The result was reversed on the review, with Hope clamining the WBC Asian Boxing Council Middleweight title and judges Visuth Yingaupagarn and Pongpan Rattanasutorn were then suspended and retrained.
Whether Visuth Yingaupagarn and Pongpan Rattanasutorn scored in favour of their fellow Thai due to bias or ineptitude wasn't clear, though both were back ringside judging bouts in April 2016, if not earlier. That was less thna 8 months after their terrible work here.
We continue looking at controversies by going to an incredibly obvious one, in fact the bout is one of the most famous robberies in the sports history and a bout that goes down as one of the biggest disgraces in amateur. Through this series we will look at some amateur bouts, but this is certainly the on that stands as being the worst.
Park Si Hun Vs Roy Jones Jr
We had to.

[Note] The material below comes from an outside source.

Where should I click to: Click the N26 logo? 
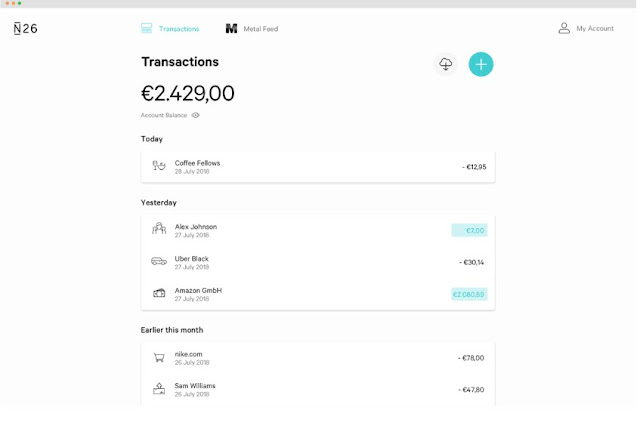pos(25,28)
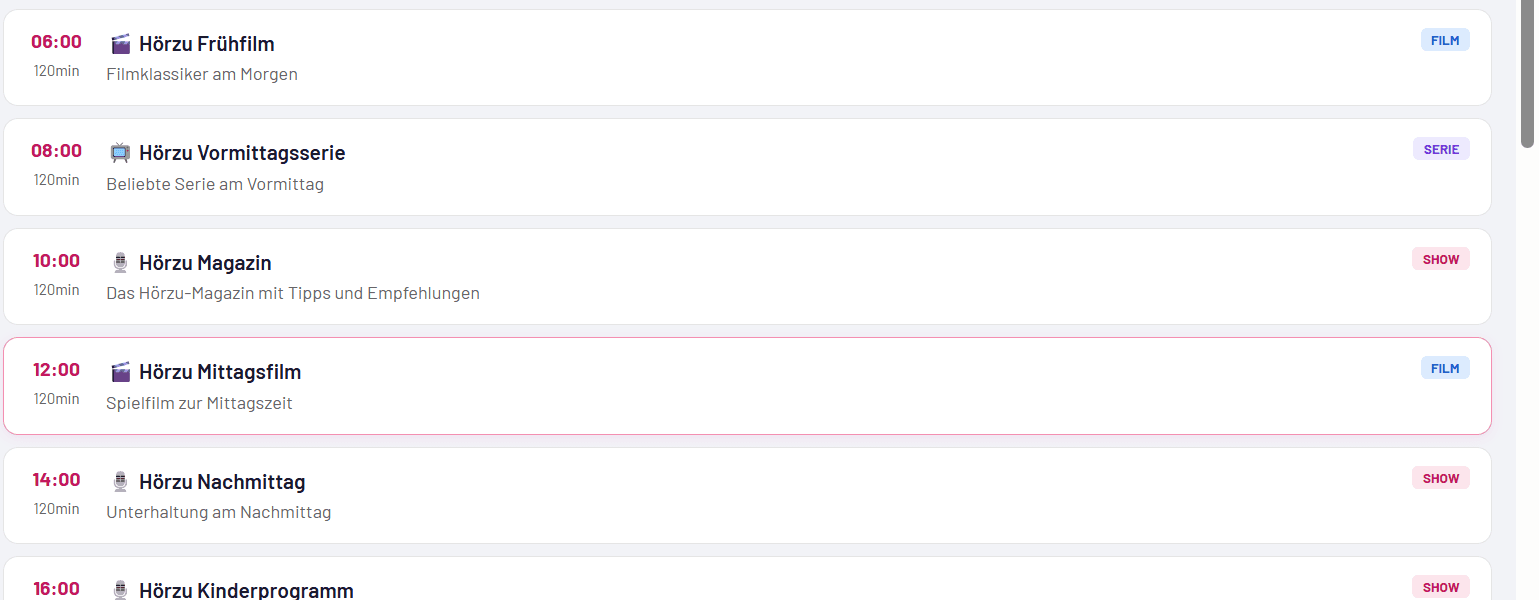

The 1988 Olympic final at 156lbs is regarded as a disgusting robbery with American fighter Roy Jones Jr being robbed blind by the judges against Park Si Hun. Where many covering this bout begin the story at the 1988 Olympics, we really need to roll the clock back 4 years and look at what is essentially a prologue to the bout to fully set the scene.
At the 1984 Olympics, in Los Angeles, the South Korean team was an excellent one. They felt they had a number of gold medal contenders and were seen as one of the best teams there. In the end however it was the US who dominated the games, which didn't have the Soviet Union or Cuba attending. From the 12 divisions the US ended up winning 9 golds, a silver and a bronze. Korea on the other hand left with just 3 medals, a single gold, a silver and a bronze.
A number of those medals for the Americans came on the back of some questionable judging, with American fighters winning 36 of the 37 decisions they were involved in. As well as decisions favouring the locals a number of other decisions had gone against South Korean fighters, so much so South Korean officials pretty much accused one judge and referee of having a US bias.
Just 4 years after the LA games things went to Seoul, South Korea, and the US were again expecting big things from their team, especially with Cuba again boycotting. It was a chance to get revenge for all the issues South Korea felt had harmed them 4 years earlier.
Things didn't go their way to begin with though, and that was increasing the anger of the Koreans. They essentially forced official Keith Walker, who they had been angered by 1984, home in 1988 when he was involved in a bout involving Byun In Jung. They were also annoyed at Oh Kwang Soo losing a close decision to Michael Carbajal. They also had to wait almost 24 hours for a decision to be made regarding Anthony Hembrick, who showed up 12 minutes late for a bout with Ha Jong Ho.
One of the US' big hopes was Roy Jones Jr. An athletic freak who was just 19 years old but seen as a sensationally talented youngster. He had taken wins at a number of notable competitions, including the 1984 US National Jr Olympics, and the 1986 and 1987 National Golden Gloves. Outside of the US his success continued and he took a silver medal at the 1986 Goodwill games. He was one of their big hopes for a medal and cruised his way to the 156lb final, taking an opening round win before 3 straight 5-0 decisions.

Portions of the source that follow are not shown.